Exercise requirements:
When you respond, write out each entry exactly as it stands.

Given data:
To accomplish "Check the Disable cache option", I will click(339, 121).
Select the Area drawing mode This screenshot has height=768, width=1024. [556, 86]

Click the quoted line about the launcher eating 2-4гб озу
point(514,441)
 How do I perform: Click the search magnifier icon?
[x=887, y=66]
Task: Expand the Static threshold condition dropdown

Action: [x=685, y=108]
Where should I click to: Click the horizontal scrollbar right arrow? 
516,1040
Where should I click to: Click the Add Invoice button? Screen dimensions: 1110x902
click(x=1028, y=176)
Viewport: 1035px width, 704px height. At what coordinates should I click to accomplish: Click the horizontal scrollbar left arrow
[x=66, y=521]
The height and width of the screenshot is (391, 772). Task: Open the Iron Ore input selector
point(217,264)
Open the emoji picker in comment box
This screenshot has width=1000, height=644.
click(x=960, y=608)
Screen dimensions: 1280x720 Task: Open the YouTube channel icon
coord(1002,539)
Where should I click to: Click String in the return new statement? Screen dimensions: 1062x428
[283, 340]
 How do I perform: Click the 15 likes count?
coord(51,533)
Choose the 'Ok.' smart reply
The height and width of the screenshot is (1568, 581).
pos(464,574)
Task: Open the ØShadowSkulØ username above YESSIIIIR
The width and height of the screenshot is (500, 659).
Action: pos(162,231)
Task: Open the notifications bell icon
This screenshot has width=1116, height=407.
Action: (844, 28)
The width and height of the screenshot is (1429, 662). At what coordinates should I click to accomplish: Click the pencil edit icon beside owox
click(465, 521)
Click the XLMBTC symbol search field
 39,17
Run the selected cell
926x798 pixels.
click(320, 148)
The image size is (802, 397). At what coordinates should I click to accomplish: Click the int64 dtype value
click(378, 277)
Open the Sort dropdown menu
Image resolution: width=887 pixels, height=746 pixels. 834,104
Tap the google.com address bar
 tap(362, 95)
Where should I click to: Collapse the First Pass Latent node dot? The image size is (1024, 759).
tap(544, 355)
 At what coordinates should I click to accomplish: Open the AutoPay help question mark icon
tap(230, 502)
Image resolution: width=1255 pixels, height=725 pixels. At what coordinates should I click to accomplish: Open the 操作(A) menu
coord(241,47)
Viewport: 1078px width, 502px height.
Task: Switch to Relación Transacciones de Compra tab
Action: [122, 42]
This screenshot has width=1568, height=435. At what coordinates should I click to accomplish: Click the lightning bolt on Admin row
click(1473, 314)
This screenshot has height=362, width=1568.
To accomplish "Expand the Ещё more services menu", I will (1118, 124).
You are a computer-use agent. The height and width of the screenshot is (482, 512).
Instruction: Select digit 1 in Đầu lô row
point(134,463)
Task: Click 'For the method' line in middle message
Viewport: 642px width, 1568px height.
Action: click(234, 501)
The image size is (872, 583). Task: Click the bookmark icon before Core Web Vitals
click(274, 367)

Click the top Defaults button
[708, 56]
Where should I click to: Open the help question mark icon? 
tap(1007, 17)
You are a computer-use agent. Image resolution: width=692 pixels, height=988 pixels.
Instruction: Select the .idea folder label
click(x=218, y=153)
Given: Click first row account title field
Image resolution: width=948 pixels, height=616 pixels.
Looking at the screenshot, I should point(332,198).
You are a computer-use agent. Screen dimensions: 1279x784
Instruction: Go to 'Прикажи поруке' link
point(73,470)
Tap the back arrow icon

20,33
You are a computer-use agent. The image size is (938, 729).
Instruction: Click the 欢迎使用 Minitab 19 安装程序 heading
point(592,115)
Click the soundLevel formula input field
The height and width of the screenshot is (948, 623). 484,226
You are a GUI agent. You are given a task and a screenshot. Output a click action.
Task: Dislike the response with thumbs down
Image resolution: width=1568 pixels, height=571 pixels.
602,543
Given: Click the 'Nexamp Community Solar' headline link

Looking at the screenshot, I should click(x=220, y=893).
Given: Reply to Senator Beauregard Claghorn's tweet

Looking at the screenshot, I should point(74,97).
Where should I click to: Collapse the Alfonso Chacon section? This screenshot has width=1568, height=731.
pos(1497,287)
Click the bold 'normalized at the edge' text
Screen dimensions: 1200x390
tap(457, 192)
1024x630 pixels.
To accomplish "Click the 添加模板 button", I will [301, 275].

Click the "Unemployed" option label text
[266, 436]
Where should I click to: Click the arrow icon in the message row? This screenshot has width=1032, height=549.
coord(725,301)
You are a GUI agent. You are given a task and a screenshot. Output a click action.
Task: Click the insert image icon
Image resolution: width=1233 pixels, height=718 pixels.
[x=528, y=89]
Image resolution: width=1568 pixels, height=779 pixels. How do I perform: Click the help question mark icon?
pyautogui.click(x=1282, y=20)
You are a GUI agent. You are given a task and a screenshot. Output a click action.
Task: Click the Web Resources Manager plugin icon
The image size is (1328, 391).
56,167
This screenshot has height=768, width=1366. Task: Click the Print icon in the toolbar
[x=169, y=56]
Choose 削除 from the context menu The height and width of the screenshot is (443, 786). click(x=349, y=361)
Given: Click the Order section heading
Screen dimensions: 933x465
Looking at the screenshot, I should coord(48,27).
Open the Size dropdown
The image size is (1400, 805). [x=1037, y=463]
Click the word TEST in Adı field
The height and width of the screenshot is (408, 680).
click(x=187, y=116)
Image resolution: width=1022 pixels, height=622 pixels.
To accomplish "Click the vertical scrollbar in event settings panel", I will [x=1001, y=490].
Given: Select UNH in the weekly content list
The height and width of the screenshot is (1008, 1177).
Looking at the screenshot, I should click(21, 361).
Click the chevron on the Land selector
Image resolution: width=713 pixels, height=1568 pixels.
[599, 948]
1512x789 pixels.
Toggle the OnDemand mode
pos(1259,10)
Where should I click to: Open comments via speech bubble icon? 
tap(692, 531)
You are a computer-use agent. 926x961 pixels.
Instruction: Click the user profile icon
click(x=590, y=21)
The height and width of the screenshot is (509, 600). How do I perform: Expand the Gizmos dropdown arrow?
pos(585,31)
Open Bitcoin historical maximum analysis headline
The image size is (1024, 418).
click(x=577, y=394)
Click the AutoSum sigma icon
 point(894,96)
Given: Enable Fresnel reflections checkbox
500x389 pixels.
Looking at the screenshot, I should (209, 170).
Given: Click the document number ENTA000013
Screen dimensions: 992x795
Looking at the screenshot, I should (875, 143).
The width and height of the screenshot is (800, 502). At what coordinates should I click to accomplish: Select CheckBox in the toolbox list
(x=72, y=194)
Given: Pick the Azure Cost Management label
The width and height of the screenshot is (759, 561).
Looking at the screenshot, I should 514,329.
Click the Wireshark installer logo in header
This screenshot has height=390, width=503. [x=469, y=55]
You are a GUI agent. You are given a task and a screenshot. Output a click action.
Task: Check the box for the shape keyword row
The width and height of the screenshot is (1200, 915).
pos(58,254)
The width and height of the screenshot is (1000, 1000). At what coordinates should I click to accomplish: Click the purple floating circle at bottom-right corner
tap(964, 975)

Response to the task:
To accomplish "Check the Disable cache option", I will click(339, 121).
Select the Area drawing mode This screenshot has height=768, width=1024. [556, 86]

Click the quoted line about the launcher eating 2-4гб озу
point(514,441)
 How do I perform: Click the search magnifier icon?
[x=887, y=66]
Task: Expand the Static threshold condition dropdown

Action: [x=685, y=108]
Where should I click to: Click the horizontal scrollbar right arrow? 
516,1040
Where should I click to: Click the Add Invoice button? Screen dimensions: 1110x902
click(x=1028, y=176)
Viewport: 1035px width, 704px height. At what coordinates should I click to accomplish: Click the horizontal scrollbar left arrow
[x=66, y=521]
The height and width of the screenshot is (391, 772). Task: Open the Iron Ore input selector
point(217,264)
Open the emoji picker in comment box
This screenshot has width=1000, height=644.
click(x=960, y=608)
Screen dimensions: 1280x720 Task: Open the YouTube channel icon
coord(1002,539)
Where should I click to: Click String in the return new statement? Screen dimensions: 1062x428
[283, 340]
 How do I perform: Click the 15 likes count?
coord(51,533)
Choose the 'Ok.' smart reply
The height and width of the screenshot is (1568, 581).
pos(464,574)
Task: Open the ØShadowSkulØ username above YESSIIIIR
The width and height of the screenshot is (500, 659).
Action: pos(162,231)
Task: Open the notifications bell icon
This screenshot has width=1116, height=407.
Action: (844, 28)
The width and height of the screenshot is (1429, 662). At what coordinates should I click to accomplish: Click the pencil edit icon beside owox
click(465, 521)
Click the XLMBTC symbol search field
 39,17
Run the selected cell
926x798 pixels.
click(320, 148)
The image size is (802, 397). At what coordinates should I click to accomplish: Click the int64 dtype value
click(378, 277)
Open the Sort dropdown menu
Image resolution: width=887 pixels, height=746 pixels. 834,104
Tap the google.com address bar
 tap(362, 95)
Where should I click to: Collapse the First Pass Latent node dot? The image size is (1024, 759).
tap(544, 355)
 At what coordinates should I click to accomplish: Open the AutoPay help question mark icon
tap(230, 502)
Image resolution: width=1255 pixels, height=725 pixels. At what coordinates should I click to accomplish: Open the 操作(A) menu
coord(241,47)
Viewport: 1078px width, 502px height.
Task: Switch to Relación Transacciones de Compra tab
Action: [122, 42]
This screenshot has width=1568, height=435. At what coordinates should I click to accomplish: Click the lightning bolt on Admin row
click(1473, 314)
This screenshot has height=362, width=1568.
To accomplish "Expand the Ещё more services menu", I will (1118, 124).
You are a computer-use agent. The height and width of the screenshot is (482, 512).
Instruction: Select digit 1 in Đầu lô row
point(134,463)
Task: Click 'For the method' line in middle message
Viewport: 642px width, 1568px height.
Action: click(234, 501)
The image size is (872, 583). Task: Click the bookmark icon before Core Web Vitals
click(274, 367)

Click the top Defaults button
[708, 56]
Where should I click to: Open the help question mark icon? 
tap(1007, 17)
You are a computer-use agent. Image resolution: width=692 pixels, height=988 pixels.
Instruction: Select the .idea folder label
click(x=218, y=153)
Given: Click first row account title field
Image resolution: width=948 pixels, height=616 pixels.
Looking at the screenshot, I should point(332,198).
You are a computer-use agent. Screen dimensions: 1279x784
Instruction: Go to 'Прикажи поруке' link
point(73,470)
Tap the back arrow icon

20,33
You are a computer-use agent. The image size is (938, 729).
Instruction: Click the 欢迎使用 Minitab 19 安装程序 heading
point(592,115)
Click the soundLevel formula input field
The height and width of the screenshot is (948, 623). 484,226
You are a GUI agent. You are given a task and a screenshot. Output a click action.
Task: Dislike the response with thumbs down
Image resolution: width=1568 pixels, height=571 pixels.
602,543
Given: Click the 'Nexamp Community Solar' headline link

Looking at the screenshot, I should click(x=220, y=893).
Given: Reply to Senator Beauregard Claghorn's tweet

Looking at the screenshot, I should point(74,97).
Where should I click to: Collapse the Alfonso Chacon section? This screenshot has width=1568, height=731.
pos(1497,287)
Click the bold 'normalized at the edge' text
Screen dimensions: 1200x390
tap(457, 192)
1024x630 pixels.
To accomplish "Click the 添加模板 button", I will [301, 275].

Click the "Unemployed" option label text
[266, 436]
Where should I click to: Click the arrow icon in the message row? This screenshot has width=1032, height=549.
coord(725,301)
You are a GUI agent. You are given a task and a screenshot. Output a click action.
Task: Click the insert image icon
Image resolution: width=1233 pixels, height=718 pixels.
[x=528, y=89]
Image resolution: width=1568 pixels, height=779 pixels. How do I perform: Click the help question mark icon?
pyautogui.click(x=1282, y=20)
You are a GUI agent. You are given a task and a screenshot. Output a click action.
Task: Click the Web Resources Manager plugin icon
The image size is (1328, 391).
56,167
This screenshot has height=768, width=1366. Task: Click the Print icon in the toolbar
[x=169, y=56]
Choose 削除 from the context menu The height and width of the screenshot is (443, 786). click(x=349, y=361)
Given: Click the Order section heading
Screen dimensions: 933x465
Looking at the screenshot, I should coord(48,27).
Open the Size dropdown
The image size is (1400, 805). [x=1037, y=463]
Click the word TEST in Adı field
The height and width of the screenshot is (408, 680).
click(x=187, y=116)
Image resolution: width=1022 pixels, height=622 pixels.
To accomplish "Click the vertical scrollbar in event settings panel", I will [x=1001, y=490].
Given: Select UNH in the weekly content list
The height and width of the screenshot is (1008, 1177).
Looking at the screenshot, I should click(21, 361).
Click the chevron on the Land selector
Image resolution: width=713 pixels, height=1568 pixels.
[599, 948]
1512x789 pixels.
Toggle the OnDemand mode
pos(1259,10)
Where should I click to: Open comments via speech bubble icon? 
tap(692, 531)
You are a computer-use agent. 926x961 pixels.
Instruction: Click the user profile icon
click(x=590, y=21)
The height and width of the screenshot is (509, 600). How do I perform: Expand the Gizmos dropdown arrow?
pos(585,31)
Open Bitcoin historical maximum analysis headline
The image size is (1024, 418).
click(x=577, y=394)
Click the AutoSum sigma icon
 point(894,96)
Given: Enable Fresnel reflections checkbox
500x389 pixels.
Looking at the screenshot, I should (209, 170).
Given: Click the document number ENTA000013
Screen dimensions: 992x795
Looking at the screenshot, I should (875, 143).
The width and height of the screenshot is (800, 502). At what coordinates should I click to accomplish: Select CheckBox in the toolbox list
(x=72, y=194)
Given: Pick the Azure Cost Management label
The width and height of the screenshot is (759, 561).
Looking at the screenshot, I should 514,329.
Click the Wireshark installer logo in header
This screenshot has height=390, width=503. [x=469, y=55]
You are a GUI agent. You are given a task and a screenshot. Output a click action.
Task: Check the box for the shape keyword row
The width and height of the screenshot is (1200, 915).
pos(58,254)
The width and height of the screenshot is (1000, 1000). At what coordinates should I click to accomplish: Click the purple floating circle at bottom-right corner
tap(964, 975)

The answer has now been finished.